Por qué poner una cáscara de naranja en el placard previene olores
Un truco natural y sin químicos se volvió viral por su capacidad para perfumar espacios cerrados. Solo necesitás una cáscara de naranja bien seca para mantener el placard fresco.
La cáscara de naranja seca perfuma placares y reduce olores de forma natural.
Las cáscaras de naranja tienen aceites esenciales que se liberan lentamente y actúan como neutralizadores naturales de olores. En lugares donde la humedad suele acumularse —como placares, cajones o zapateros— este recurso funciona como una alternativa económica y sin perfumes artificiales.
El secreto está en dejar secar la cáscara por completo antes de colocarla en el placard.
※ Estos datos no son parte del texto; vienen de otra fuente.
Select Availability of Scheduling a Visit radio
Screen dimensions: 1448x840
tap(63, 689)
Podés ponerla dentro de una bolsita de tela, un frasco abierto o directamente sobre una repisa. Cada trozo perfuma entre dos y tres semanas, dependiendo del ambiente.
Más beneficios del truco de la cáscara de naranja
cáscara naranja
Un truco económico que aprovecha los aceites esenciales de la naranja.
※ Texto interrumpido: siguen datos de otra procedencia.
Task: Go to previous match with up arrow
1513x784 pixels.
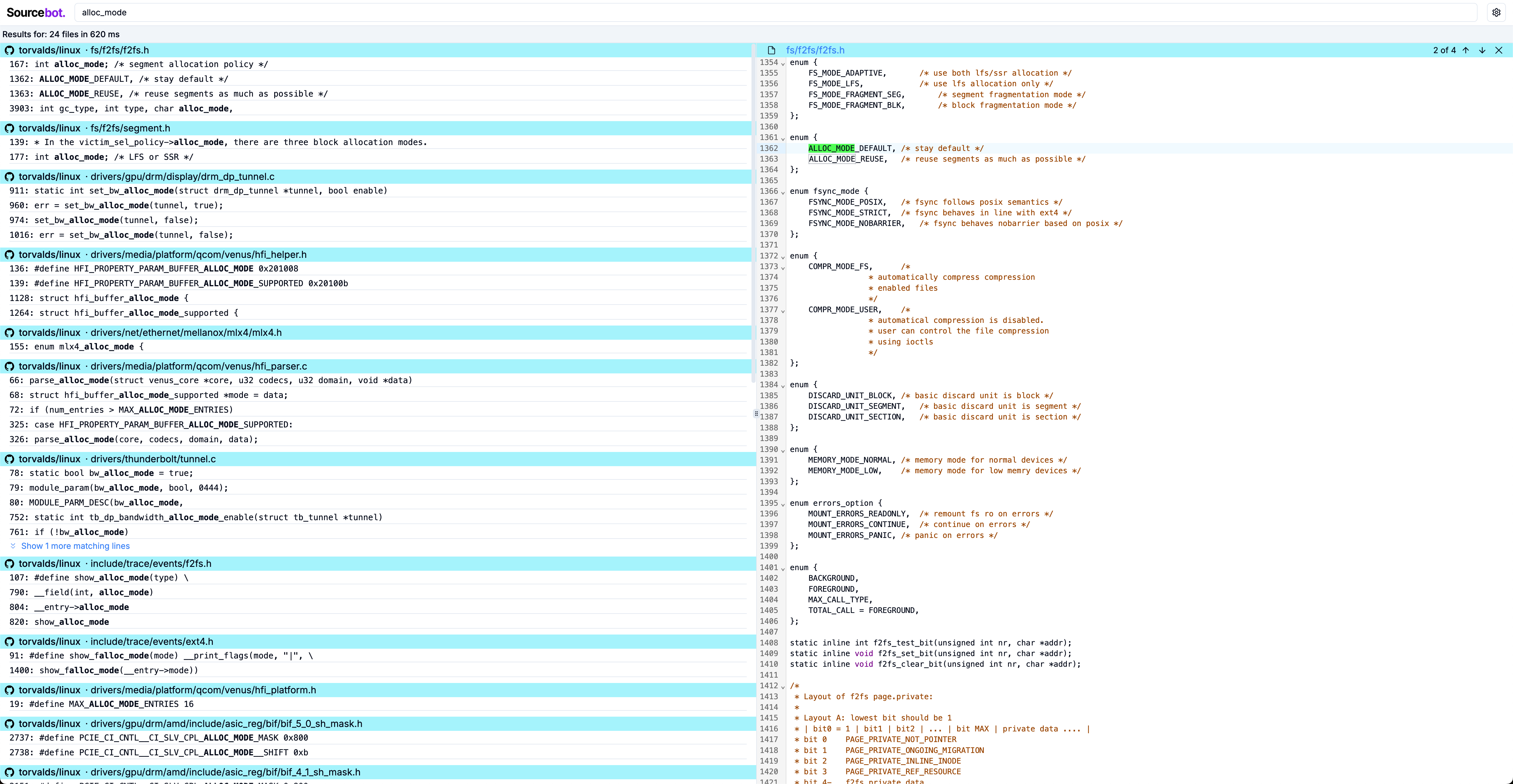Action: click(1466, 51)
Además de perfumar, las cáscaras ahuyentan insectos pequeños gracias a su aroma cítrico. También absorben olores intensos de ropa guardada, humedad o calzado. Su efecto es suave pero constante, ideal para quienes buscan una fragancia natural.
Podés potenciar el aroma mezclando la cáscara de naranja con canela, clavo de olor o cáscara de limón. También funciona colocarlas cerca de bolsitas de bicarbonato, que absorben humedad y permiten que el perfume se mantenga por más tiempo.